PRÓLOGO
Diciembre de 2119
La primera nevada del año siempre ha tenido algo de extraordinario en Nueva York.
Embellece los defectos de la ciudad, sus perfiles marcados, y transforma Manhattan en un orgulloso y reluciente escenario norteño. El aire se impregna de magia. En la mañana de la primera nevada, incluso los neoyorquinos más hastiados se paran en medio de la calle para contemplar el cielo, presos de una admiración muda. Como si cada caluroso verano olvidasen que algo así era posible, y solo cuando los primeros copos de nieve besan su rostro pueden volver a creer en ello.
Da la impresión de que la nevada podría lavar la ciudad entera, dejar al descubierto los monstruosos secretos que se ocultan bajo la superficie.
Sin embargo, algunos secretos es mejor que sigan enterrados.
Transcurría una de esas mañanas en que imperaba un silencio frío y hechizado cuando una chica apareció en la azotea de uno de los rascacielos gigantescos de Manhattan.
Se acercó al filo mientras el viento le revolvía el cabello. Los copos de nieve danzaban en torno a ella reducidos a cristales astillados. Su tez brillaba como un holograma sobreexpuesto bajo la luz que precedía al amanecer. Si hubiera habido alguien allí arriba, habría dicho que parecía afligida, e indiscutiblemente hermosa. Y asustada.
Hacía más de un año que no salía a la azotea, aunque esta estaba igual que siempre. Los paneles fotovoltaicos se apiñaban en la superficie, a la espera de empaparse de luz solar y convertirla en energía útil. Una enorme aguja de acero ascendía retorcida al encuentro con el cielo. Y de abajo llegaba el rumor de toda una ciudad, una torre de mil pisos, habitada por millones de personas.
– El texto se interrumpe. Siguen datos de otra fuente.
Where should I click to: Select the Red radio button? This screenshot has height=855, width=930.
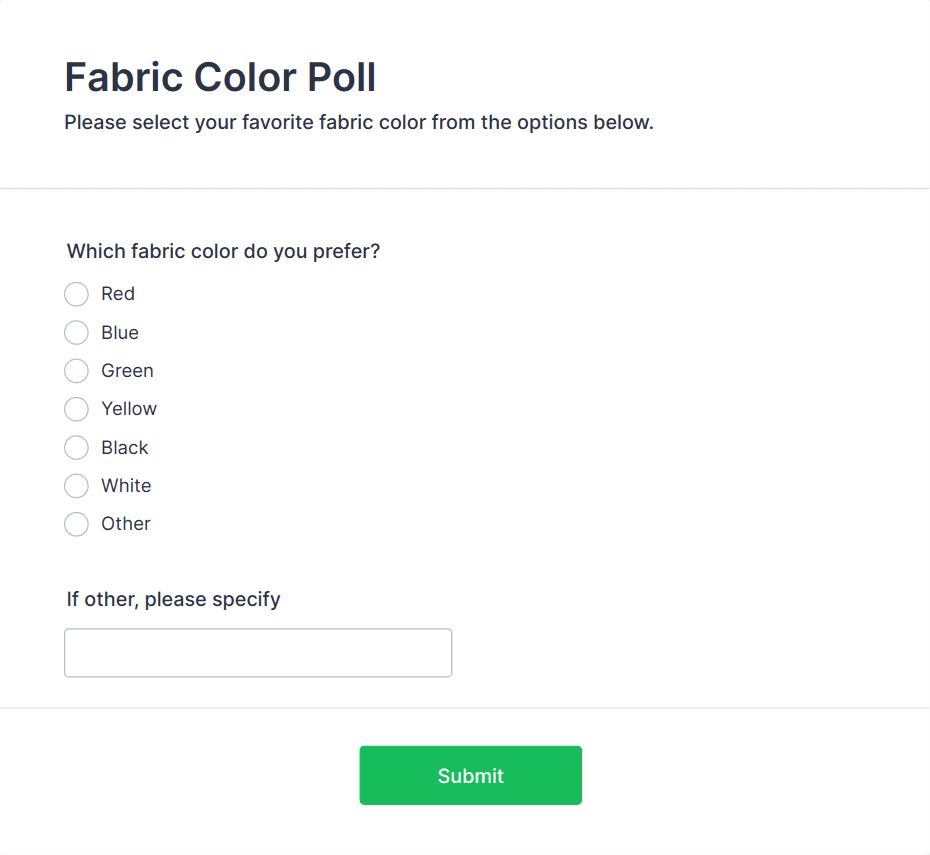[x=76, y=294]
A algunas de ellas las había amado, con otras no se había llevado bien. A muchas no había llegado a conocerlas. Pero, a su manera, la habían traicionado, hasta la última de ellas. Le habían hecho la vida imposible al apartarla de la única persona a la que había querido.
La chica sabía que llevaba demasiado tiempo aquí arriba. Empezaba a sentir ese habitual ligero mareo a medida que su cuerpo se ralentizaba, esforzándose por ajustarse a la escasez de oxígeno, por conservar sus recursos. Apretó los dedos de los pies. Los tenía entumecidos. Abajo el aire fluía oxigenado y enriquecido con vitaminas, pero aquí en la azotea parecía negarse a existir.
Esperaba que la perdonaran por lo que estaba a punto de hacer. Pero no tenía alternativa. Era esto o seguir aferrándose a un amago de vida, marchito e inane, una existencia alejada de la única persona que daba sentido a sus días. Experimentó una punzada de culpa, pero más intensa era la profunda sensación de alivio que le proporcionaba saber que al menos, al final, todo terminaría pronto.
La chica levantó una mano para secarse los ojos, como si el viento le hubiera arrancado unas lágrimas.
—Lo siento —se disculpó, aunque no había nadie que la oyera. Además, ¿con quién hablaba? Tal vez con la ciudad que se extendía bajo ella, o con el mundo entero, o con su conciencia silenciosa.
¿Qué más daba? En Nueva York la vida continuaría con o sin ella, igual que siempre, igual de bulliciosa, eléctrica, alborotada y relumbrante. A Nueva York no le importaba que aquellas fueran las últimas palabras que Avery Fuller pronunciase.